La leçon de chant de Sophie Karthäuser à Gaveau

Le maître et l’élève / Jean-Chrétien Bach et Mozart – Paris, salle Gaveau, 22/03/2013

Sophie Karthäuser (photo : Alvaro Yanez / Orfeo Artist Management)

Quel plaisir de retrouver en récital Sophie Karthäuser, que nous ne cessons de louer dans ses diverses apparitions. Superbe dans Haendel (en Angelica dans l’Orlando donné à Bruxelles et bientôt au Festival de Beaune ; en Polinessa dans Radamisto à Vienne), comme récemment dans une Finta Giardiniera de référence, la soprano belge proposait vendredi dernier un récital au programme très intelligemment construit, entre morceaux peu connus de Jean-Chrétien Bach et airs à succès de Mozart.

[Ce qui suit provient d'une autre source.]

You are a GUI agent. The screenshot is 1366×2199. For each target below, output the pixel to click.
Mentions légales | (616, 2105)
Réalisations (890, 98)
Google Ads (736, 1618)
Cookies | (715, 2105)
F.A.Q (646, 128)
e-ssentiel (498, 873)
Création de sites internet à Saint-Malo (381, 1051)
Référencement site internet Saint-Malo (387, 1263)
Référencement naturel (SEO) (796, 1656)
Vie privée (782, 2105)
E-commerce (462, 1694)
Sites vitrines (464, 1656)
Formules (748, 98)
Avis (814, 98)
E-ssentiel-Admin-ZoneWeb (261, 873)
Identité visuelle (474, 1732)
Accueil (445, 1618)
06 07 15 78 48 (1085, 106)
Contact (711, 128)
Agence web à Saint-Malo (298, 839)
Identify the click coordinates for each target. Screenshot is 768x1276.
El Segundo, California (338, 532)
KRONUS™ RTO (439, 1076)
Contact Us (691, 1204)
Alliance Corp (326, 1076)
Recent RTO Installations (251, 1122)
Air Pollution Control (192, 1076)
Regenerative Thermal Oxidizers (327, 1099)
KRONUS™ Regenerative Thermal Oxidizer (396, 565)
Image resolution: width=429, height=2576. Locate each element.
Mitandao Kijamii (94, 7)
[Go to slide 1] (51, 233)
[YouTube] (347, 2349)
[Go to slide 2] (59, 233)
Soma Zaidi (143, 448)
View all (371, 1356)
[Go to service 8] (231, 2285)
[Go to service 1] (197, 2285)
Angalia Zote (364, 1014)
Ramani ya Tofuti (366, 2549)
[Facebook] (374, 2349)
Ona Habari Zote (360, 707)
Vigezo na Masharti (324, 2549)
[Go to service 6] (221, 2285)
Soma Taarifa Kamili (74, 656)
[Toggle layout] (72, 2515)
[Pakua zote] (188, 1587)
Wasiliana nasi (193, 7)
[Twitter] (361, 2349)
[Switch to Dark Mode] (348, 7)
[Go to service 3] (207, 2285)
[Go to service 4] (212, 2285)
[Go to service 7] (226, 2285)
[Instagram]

Cette soirée était présentée sous un titre à l’allure de programme : « Maître et élève ». Mais, qui est au juste le maître et qui est l’élève ? En effet, si à l’âge de sept ans, le jeune Wolfgang a étudié à Londres auprès du fils Bach, alors gloire outre-Manche, l’élève a vite dépassé le maître. Il n’y qu’à écouter le programme de ce soir pour s’en convaincre : même l’air du Re Pastore, composé par un Mozart âgé de 19 ans, est bien plus inspiré que les deux airs, délicieusement galants, de Jean-Chrétien Bach. Pourtant, quel ravissement d’écouter enfin des airs qui sortent un peu des sentiers battus : l’extrait « Il labro timido appien non osa » de son Lucio Silla (composé après celui de Mozart et pour le magnifique orchestre de Mannheim) convient à merveille au joli timbre de Sophie Karthäuser. Quant à celui de Temistocle (« Or adami d’un ingrato »), c’est un petit bijou où la voix rivalise de virtuosité et de panache avec un hautbois obligé, merveilleusement tenu par Emmanuel Laporte (qui n’est autre que le premier hautbois des Musiciens du Louvre-Grenoble).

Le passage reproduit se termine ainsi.